23 Apr Art is Risk Made Visible
I made this site live, or at least I told a handful of people about it, a few days ago. And since then, I have felt like pulling it down every hour.
You see I live with this insane contradiction, a dichotomy that I think many of us artists live with, where I feel both wildly confident about my work, driven to a point where I won’t eat well or sleep much for days at a time, I will just work and think and read, wanting to “make everything art”, AND I also feel like hiding myself away, not letting anyone know what I am up to, feeling like it’s all meaningless, and not allowing anyone to SEE me.
I get to SEE you, but I don’t let you SEE me.
I will say boldly revealing things as a teacher, incredibly, heartbreakingly true things about my personal life, about my psyche, but then I also get to hide behind the role of teacher or the camera lens.
Many artists, painters, sculptors, get to put their artwork out there, and then disappear from the scene, never really seeing how their babies (their artworks) are responded to, how they are noticed, caressed, cared for, or seen.

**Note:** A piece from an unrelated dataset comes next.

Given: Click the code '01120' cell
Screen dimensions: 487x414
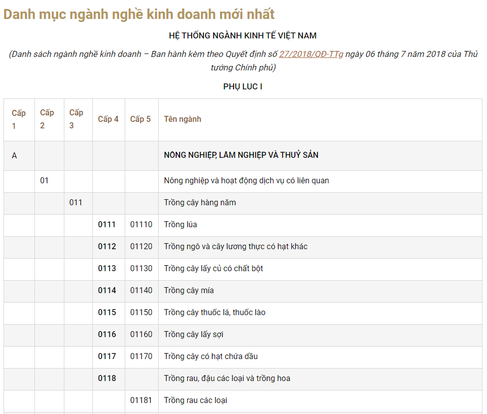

Most of my art works, aside from my photographs, exist as living artworks. They are living installations that come alive when you enter them, guided by my voice, through the experiential experiment I’ve arranged for you, this temporal, ephemeral gift that is activated only for a few hours, by and for you.
You are a core part of the art, and I am constantly updating and adapting it FOR you. The same is true when I am making my photographs. I am curling myself around you, breathing with you, moving with you, shaping what transpires with you. It is why I shoot on film – because I have to stay present with you – no shiny image in a square to reference – just me and you together making a magical lived experience.

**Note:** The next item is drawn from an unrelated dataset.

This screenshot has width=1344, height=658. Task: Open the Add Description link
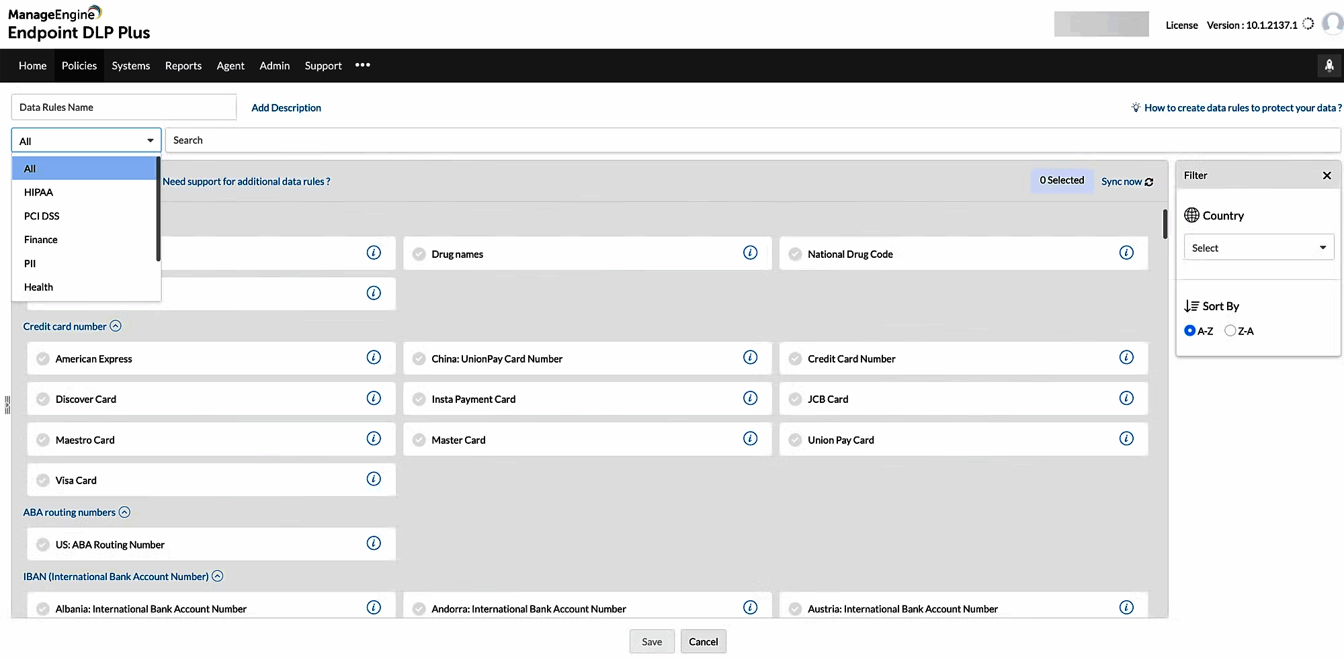tap(286, 107)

And I’ve felt comfortable this way, disappearing into the art. Making it more about YOU and less about me. However, I would be lying, and I have been lying, when I say I don’t want to be seen, too. So much of my art, most of it, in fact, I’ve given away for free. It was a move I made about ego death – about working against the nonsense I saw out there in the world around coaching and Instagram and bologna sandwich pyramid schemes. I wanted to be different. I wanted to be selfless. I wanted to experiment with a world based in radical generosity. And I am fortunate to have a business, and we do well, and I told myself I didn’t need the money, and I didn’t care.

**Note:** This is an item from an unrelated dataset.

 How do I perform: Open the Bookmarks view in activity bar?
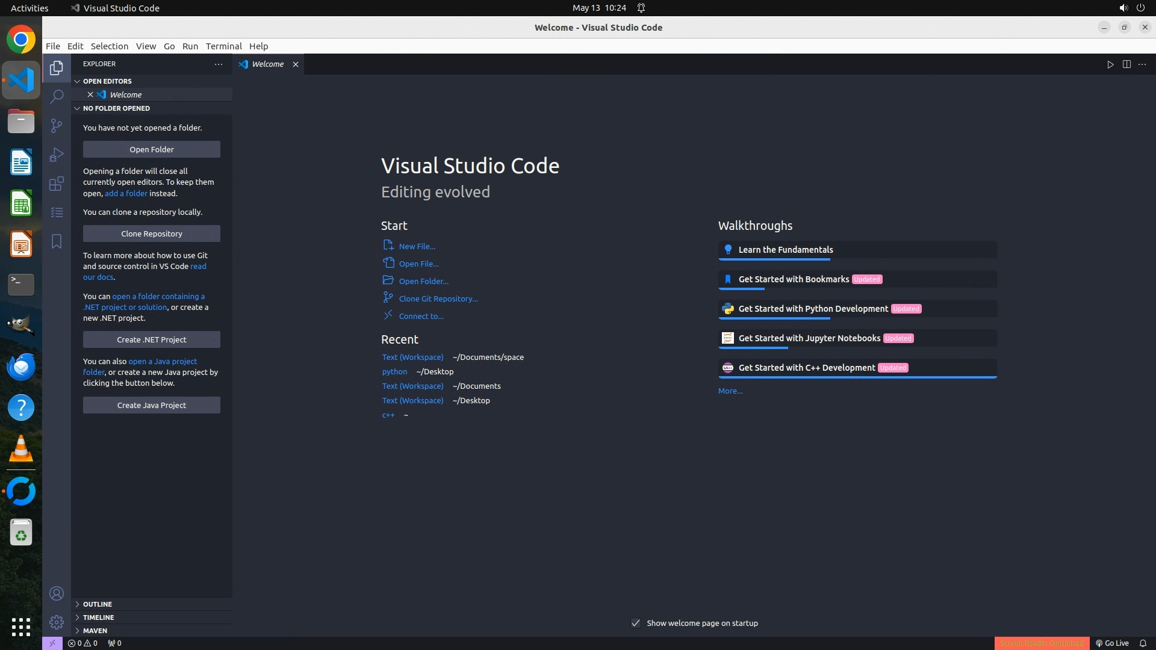tap(57, 241)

But for a long time, I’ve also trained my students and my subjects to not know how to value what I’ve made for them and with them. To take it all and not see that standing right in front of them is me and I am what I am:
One of the most innovative, thoughtful, well researched, visionary, creative, talented artists and thinkers there is.
And so here I am. Presenting myself to you. And I’ve cultivated my art for years. Years of education. Years of working in obscurity. Years of practice. Years of travel. Years of reading. Years of mentoring and learning alongside my assistant, Brenna, who herself is a fierce creative talent.
And now that I have said this, I want to erase it. I want to go hide and take all of that back.
The picture with this blog is Julie Harris Chatham and Harold Sims. Julie is the one that put a camera (back) in my hands and told me to start taking my own pictures. I was paying her to take photos. I would set up elaborate shoots, pay models, pay for locations, and direct the action. One day she turned to me and said “you need to start taking your own photos”. I cried. Like wept, in a restaurant. Told her I couldn’t do it. Even though I have a background in art. But then, she went on vacation and I had a shoot booked already, so, I did.
And she kept pushing me to take more chances. Like to shoot only on film. To be edgier. She bought me art books. She sent me inspiration.
She still takes photos of me. All the photos on this site of me are taken by her. I absolutely adore her in every way. She is my heart.
Harold is not only a classically trained chef and a genius with food (and his new line of THC infused teas!) but he and I started making films together. Why? Because he showed up one day with a video camera and some amazing ideas and asked me if he could film things. And we learned side by side. And because he is emotionally honest and raw in a way I have never seen a man be. Harold is risk made visible. Harold is art.
I owe so much to Harold and Julie.
And also to Dash Harrison, who has worked with me for 10 years+. Dash believes in me. Dash works with me in my other job. And Dash kept asking me for years when I was going to make a site with my art on it. He asked me until I did it. And then he built this site for me. Thank you, Dash.